The Keynesian problem that ails the UK commercial property market

As JM Keynes noted, we humans just hate having our nominal incomes reduced. We're a lot less worried about falling real incomes through inflation and the like a long as nominals don't fall. This is something of a problem in a recession for that's exactly when real incomes should fall and also when we've not got much inflation.

The answer is to do as we have done, create a flexible labour market. Thus, in recessionary times we get falling incomes, not massively rising unemployment. This is exactly what did just happen in fact and is a great victory for that idea of the flexible market. Sure there was recessionary pain.
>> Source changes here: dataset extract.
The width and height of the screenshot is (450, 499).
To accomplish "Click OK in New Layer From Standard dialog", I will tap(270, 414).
But it was generally shared, not just dumped on the 10 or 15% who lost their jobs an thus everything. The rise in unemployment we did have was very much lower than we would usually have expected from such a fall in GDP.

Places such as Greece have had to have very much higher unemployment, very much more economic pain, in order to get those reductions in real wages.

At which point

The fashion retailer Next is preparing to take a stand against landlords who grant rent cuts and store closures to rivals using a controversial insolvency process.
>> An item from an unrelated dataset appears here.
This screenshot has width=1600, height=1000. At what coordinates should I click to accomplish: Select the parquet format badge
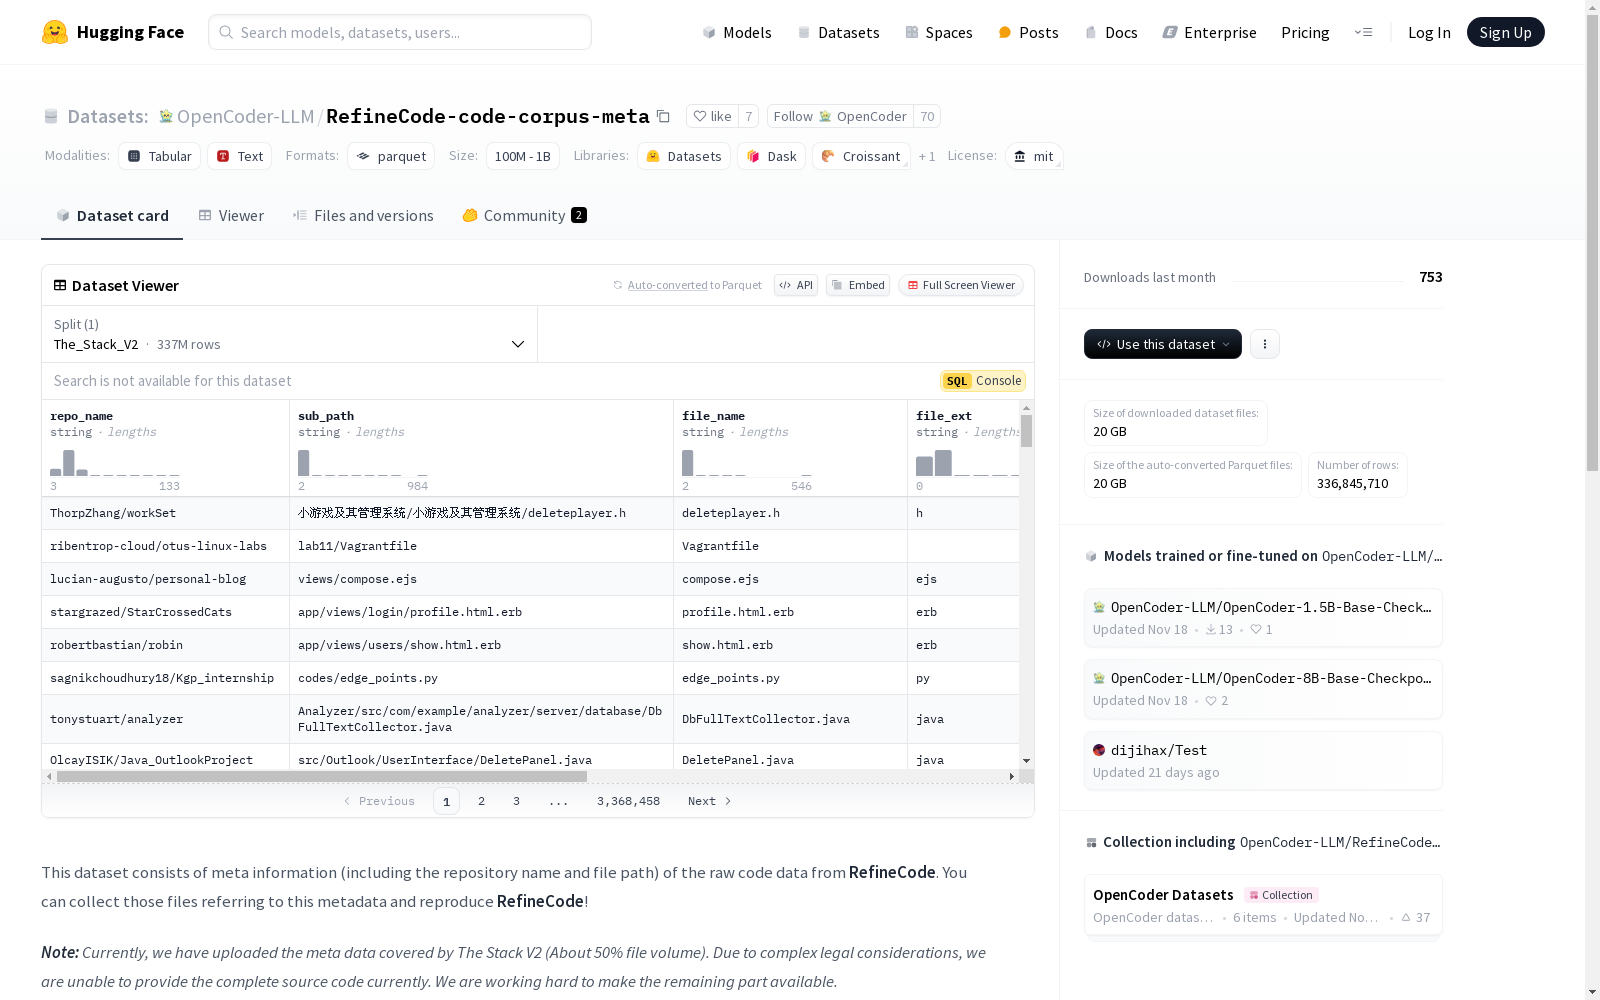(390, 156)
Company voluntary arrangements (CVAs), which allow struggling businesses to walk away from their liabilities, are sweeping through the retail industry as traditional operators reel from a downturn in consumer spending and the ongoing shift to online shopping.

Retail and restaurant chains including Byron, Jamie’s Italian, Prezzo, New Look and Carpetright have used CVAs to close hundreds of sites and cut rents on hundreds more since the start of the year. House of Fraser and Mothercare are among those ready to follow.
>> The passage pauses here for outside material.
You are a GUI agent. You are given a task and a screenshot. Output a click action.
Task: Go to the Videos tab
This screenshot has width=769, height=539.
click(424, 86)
Like many healthy retailers, Next, run by Lord (Simon) Wolfson, believes that CVAs give an unfair advantage to competitors by allowing them to sever leases while better-run companies are forced to honour expensive commitments. New Look slashed rents by up to 55% on some of its stores.

Next has started demanding a “CVA clause” when it renegotiates leases. The clause says Next’s rent should fall by a similar degree if one of its neighbours in a shopping centre or retail parade achieves a rent reduction through a CVA. The move could have huge implications for the commercial property market if other healthy retailers start asking for similar clauses, leading to mass drops in rents.

One of the things which ails that UK commercial property market is that rent reviews within a lease are upwards only. Thus directly analagous to our nominal wages problem. There has to be considerable and sustained pressure for rents to fall. Meaning that the economy as a whole is less flexible than perhaps it should be.

Not something we need to do something about for as we can see something is already happening under simple market forces. But it is something we should be aware of.